In multisite, the following code sample leads to an infinite loop when validating an application password:


        fn( bool $available, \WP_User $user ): bool => user_can( $user, 'app_password_cap' ),

This is because, in multisite, the user_can call leads to an is_super_admin call, which in turn leads to a wp_get_current_user call which ultimately triggers wp_is_application_passwords_available_for_user… starting the whole process over again.

(Worth noting that a very similar example to the above is included in the Application Passwords Integration Guide, so this use-case should be a supported one. For anyone who encounters this, a workaround is to remove your hook before you call user_can, and add it back after.)

Change History (7)

#1 @TimothyBlynJacobs
3 years ago

  • Component changed from Application Passwords to Users
  • Focuses rest-api added
  • Milestone changed from Awaiting Review to 5.9

To fix this, I think we need to make is_super_admin accept a WP_User object, that when passed will use that instead of trying to query for the current user. Then, WP_User::has_cap can pass in it's instance instead of the id.

Semi related: #28020.

Cc @peterwilsoncc.

#2 @peterwilsoncc
3 years ago

  • Keywords needs-patch needs-unit-tests added
  • Version set to 5.6

Changing the start if is_super_admin() to the following appears to remove the infinite loop:

function is_super_admin( $user_id = false ) {
        if ( ! $user_id ) {
                $user = wp_get_current_user();
        } else {
                $user = get_userdata( $user_id );

        // etc 

In #28020 get_userdata( /* current user ID */ ) started returning the same user object as wp_get_current_user() so there is no need for is_super_admin() to do the same check.

I think it would be good to change is_super_admin() to accept a WP_User object non-the-less but given it's possible to fix this without changing the signature of the function I'd rather take the above approach on this ticket.

I'll put together a pull request once I've done a little more manual testing.

This ticket was mentioned in PR #1391 on WordPress/wordpress-develop by peterwilsoncc.

3 years ago

  • Keywords has-patch added; needs-patch removed

Prevent infinite loop on MS if wp_is_application_passwords_available_for_user includes a user cap check.

Bypass wp_get_current_user() in is_super_admin() when possible.

In #28020 get_userdata() and wp_get_current_user() started returning the same object so there is no need to duplicate the check used in the is_super_admin() function.


I need some assistance creating the infinite loop in the tests.
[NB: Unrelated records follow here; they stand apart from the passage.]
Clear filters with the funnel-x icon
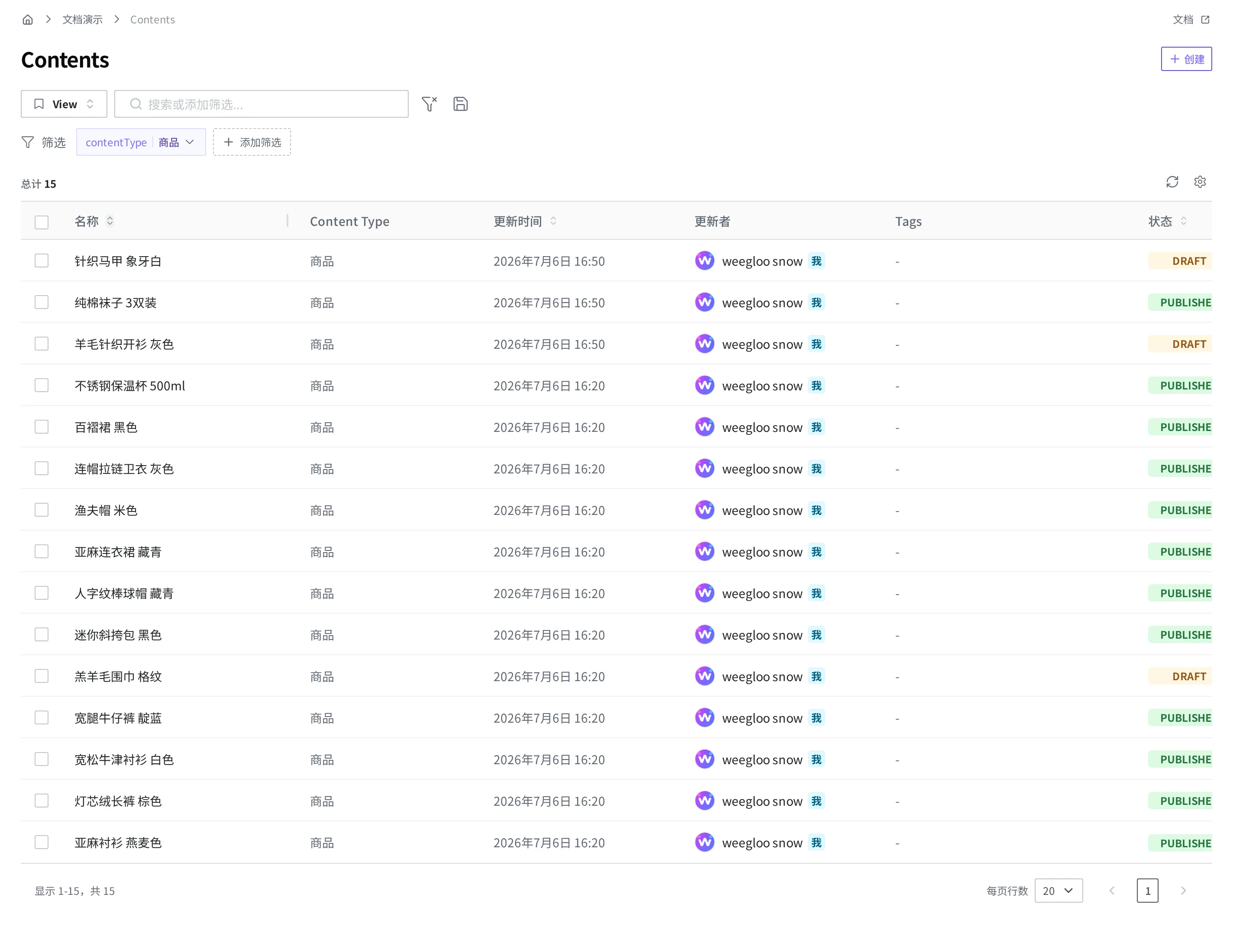(x=429, y=104)
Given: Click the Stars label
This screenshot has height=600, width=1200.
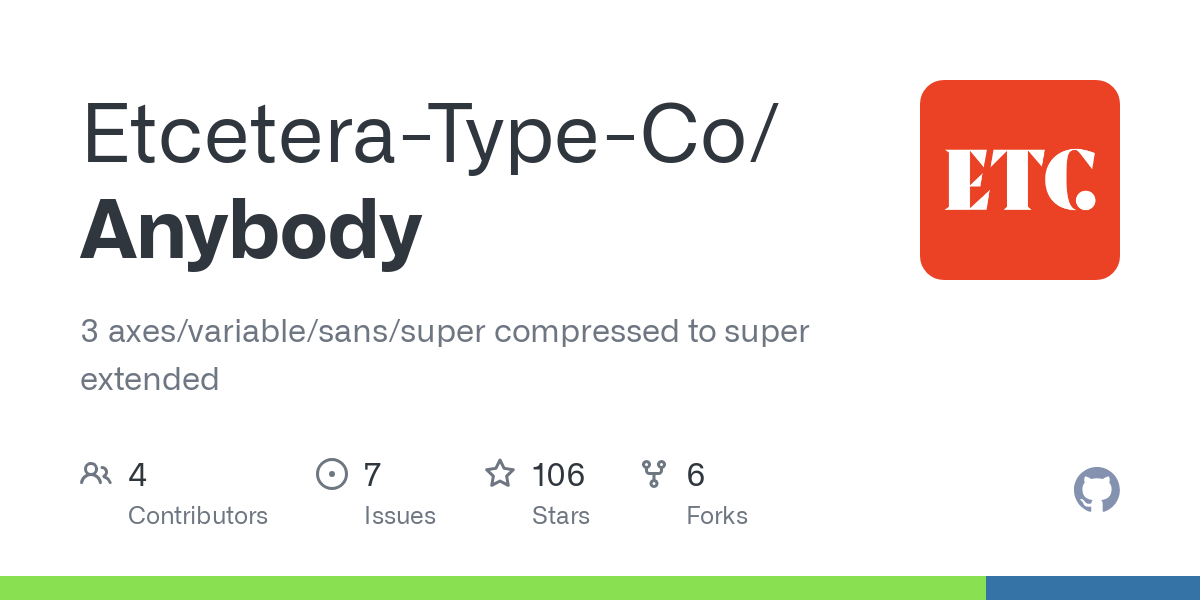Looking at the screenshot, I should pyautogui.click(x=561, y=516).
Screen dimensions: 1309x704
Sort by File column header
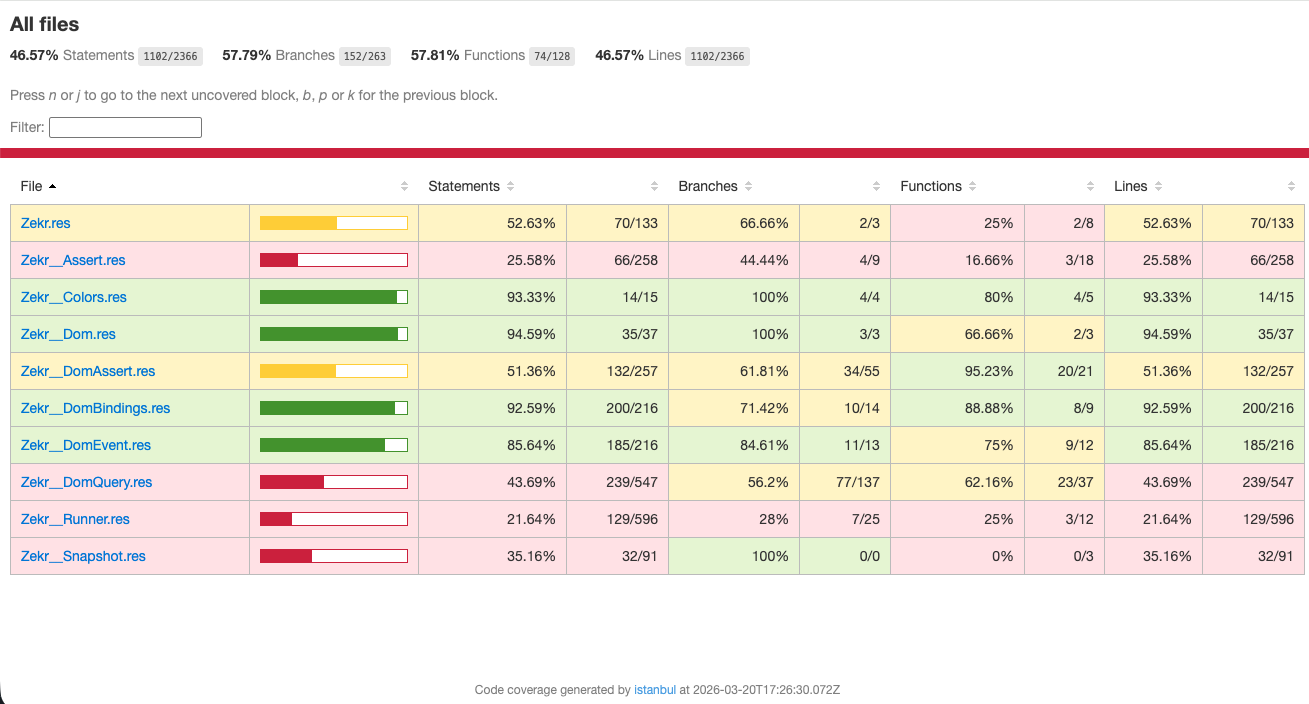click(32, 186)
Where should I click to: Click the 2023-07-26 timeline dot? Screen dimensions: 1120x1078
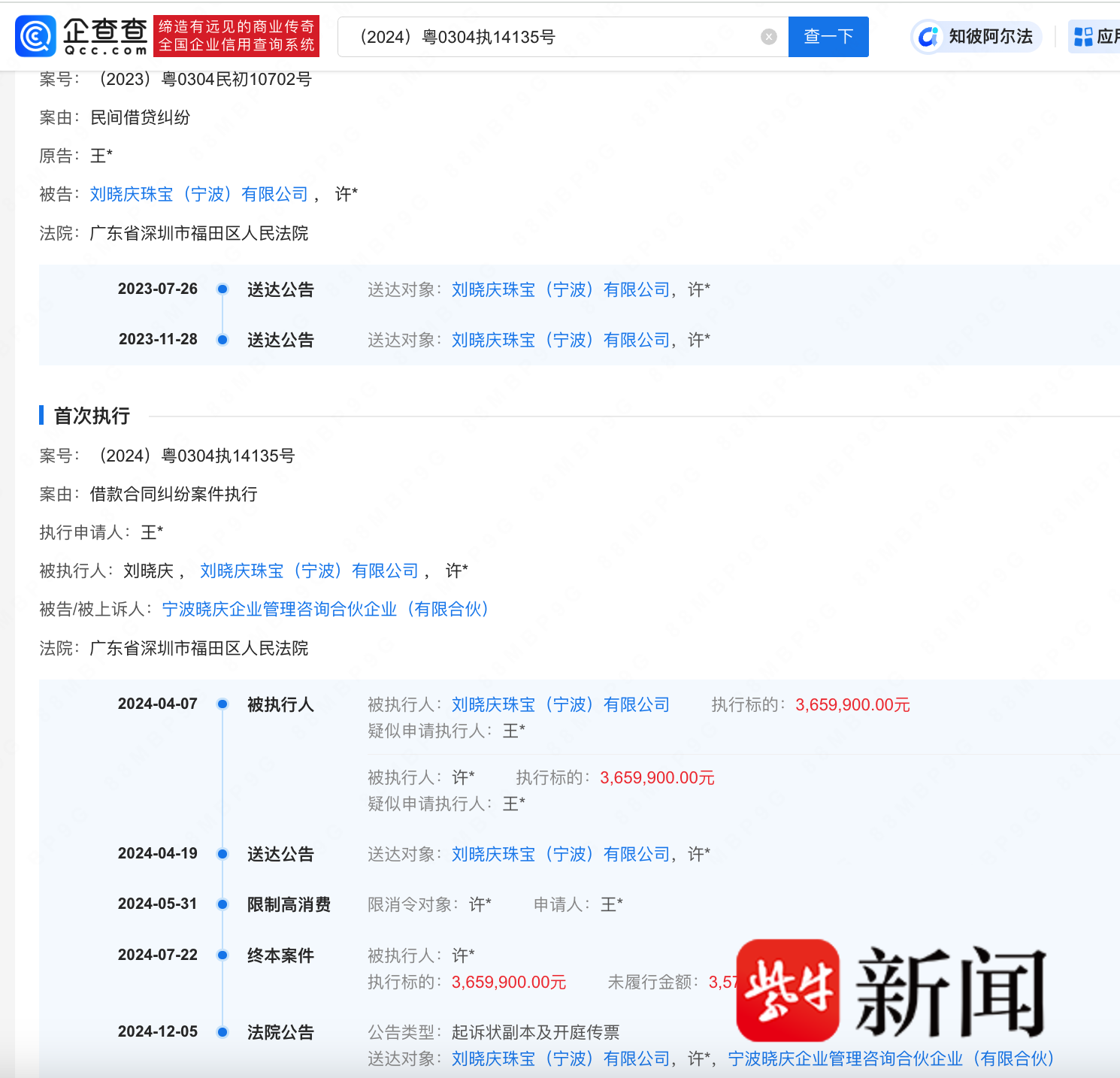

I couldn't get one going prior to the patch being applied.

#4 @peterwilsoncc
3 years ago

In the linked pull request:

  • always use get_userdata() within is_super_admin() following #28020
  • it still needs unit tests, I couldn't get them to loop in multisite prior to the patch being applied using the filter above
  • manual tests suggest the patch works but I'd rather not risk a merge without tests

#5 @TimothyBlynJacobs
3 years ago

  • Owner set to TimothyBlynJacobs
  • Status changed from new to assigned

I agree the simpler approach is best. I've added a test that fails without the fix, and passes with the fix. @chrisvanpatten Can you confirm the fix works for you?

#6 @TimothyBlynJacobs
3 years ago

  • Resolution set to fixed
  • Status changed from assigned to closed

In 52157:

Users: Prevent infinite loop when using capability checks during determine_current_user on multisite.
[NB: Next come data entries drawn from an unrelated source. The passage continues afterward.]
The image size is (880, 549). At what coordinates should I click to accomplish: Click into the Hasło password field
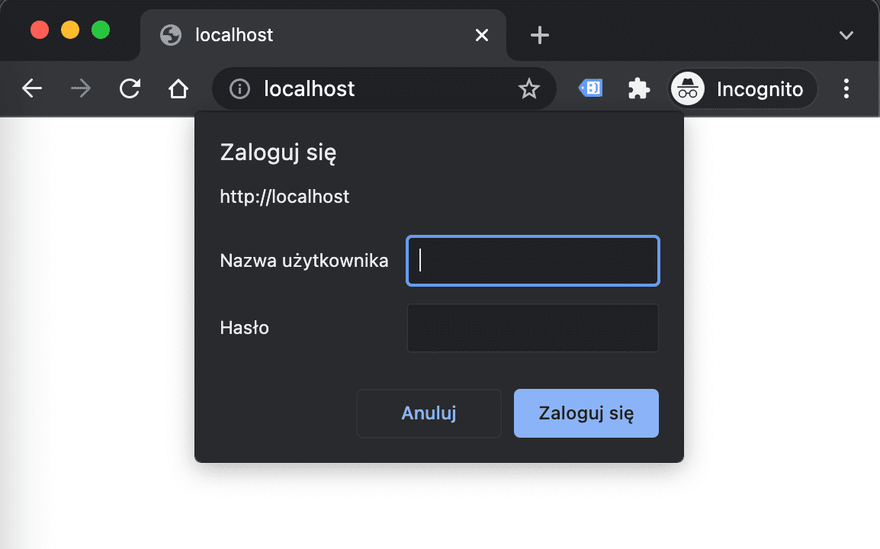533,328
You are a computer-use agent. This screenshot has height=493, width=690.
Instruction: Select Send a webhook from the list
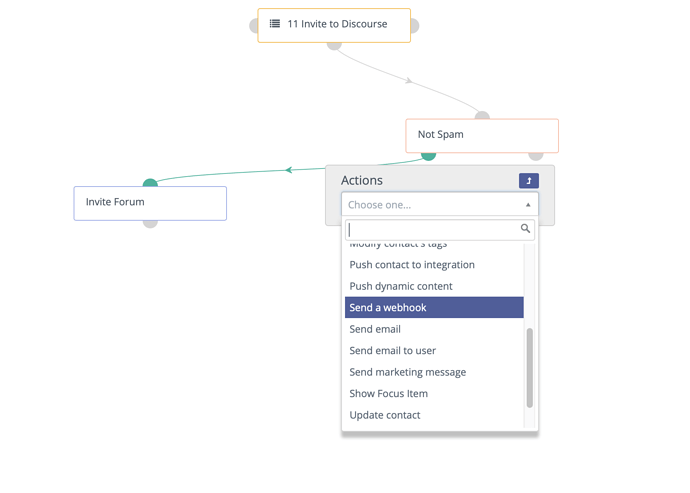point(434,307)
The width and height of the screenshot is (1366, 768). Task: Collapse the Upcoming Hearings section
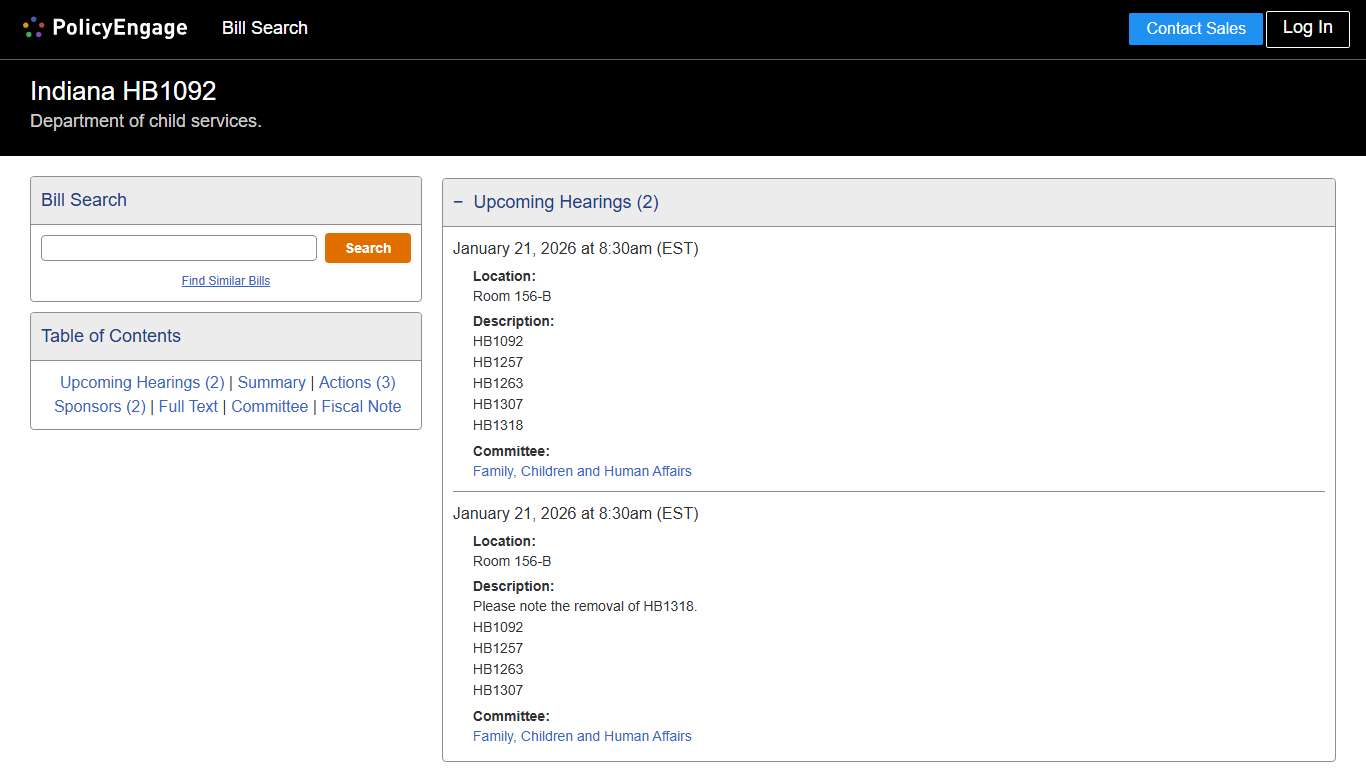click(x=458, y=202)
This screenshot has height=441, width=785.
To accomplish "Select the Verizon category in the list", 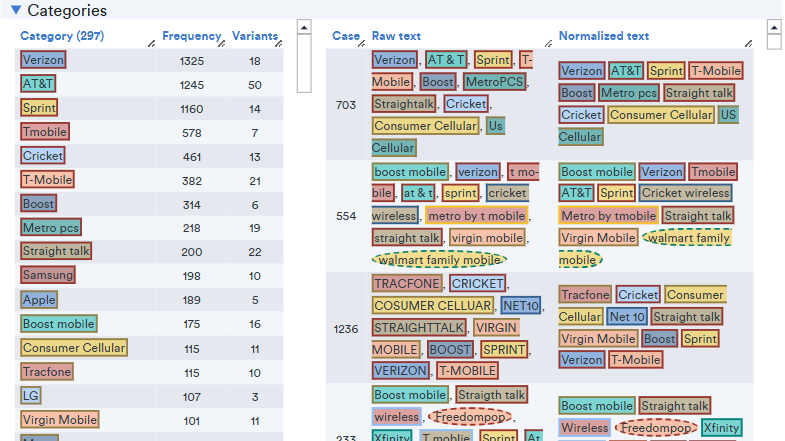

On multisite, when checking if a user has a certain capability WordPress makes an additional check to see if the user is a super admin. The is_super_admin() function contained a call to wp_get_current_user() so as the global current user object could be used if it matched the queried user id.

This would cause an infinite loop if a hook attached to the determine_current_user filter was itself making a permission check. For example when limiting who can use the Application Passwords feature based on their capabilities.

Since [50790] the WP_User instance for the current user is shared between wp_get_current_user() and get_userdata(). This means we can remove the wp_get_current_user call from is_super_admin() while still retaining the same behavior.

Props chrisvanpatten, peterwilsoncc.
Fixes #53386.

Note: See TracTickets for help on using tickets.